You can read here about What You need to know about my decision to medicate my child.
Remember, their brain isn’t wrong, it’s just different. ADHD may even turn out to be their superpower!
Being Overly Chatty, Too Loud or Inappropriate
Chronic interruptions, rambling nonsense ideas I felt were funny and compelled to share.
As far as personality stuff right now; I’m quiet. I don’t talk much unless I’m really familiar and comfortable with someone. A lifetime of saying dumb things, over sharing, or saying something inappropriate to the situation has made me really think before I talk. It’s not entirely a bad thing, but I feel like my only options are “off putting dummy” or “really serious quiet person; it bothers me a lot, and I feel like others feel like I’m judging them or don’t like them when I really really just don’t want to put my foot in my mouth.

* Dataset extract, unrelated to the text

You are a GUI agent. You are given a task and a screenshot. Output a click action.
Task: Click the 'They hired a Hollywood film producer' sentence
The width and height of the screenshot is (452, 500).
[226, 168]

I grew up thinking the way I couldn’t stop talking, I couldn’t stop over sharing, I was extremely forgetful, I was called “crazy one”, I was obsessed with getting an adrenaline rush from anything, I would hyperfocus on crushes to the point where it was painful for me then most of the time lose interest if they took any interest in me, I hopped from hobby to hobby, etc. god there is much more. I always thought they were just a part of who I was and I would never be able to change, And I was basically fucked because I thought I was lazy, stupid, inarticulate, and eclectic. Finding out that no, actually these things weren’t normal and there is a way to help myself balance them, I’m not stupid, I’m not lazy, I’m not just “eclectic”, was like I woke up from a bad dream. Now I plan on actually getting help and doing something about it!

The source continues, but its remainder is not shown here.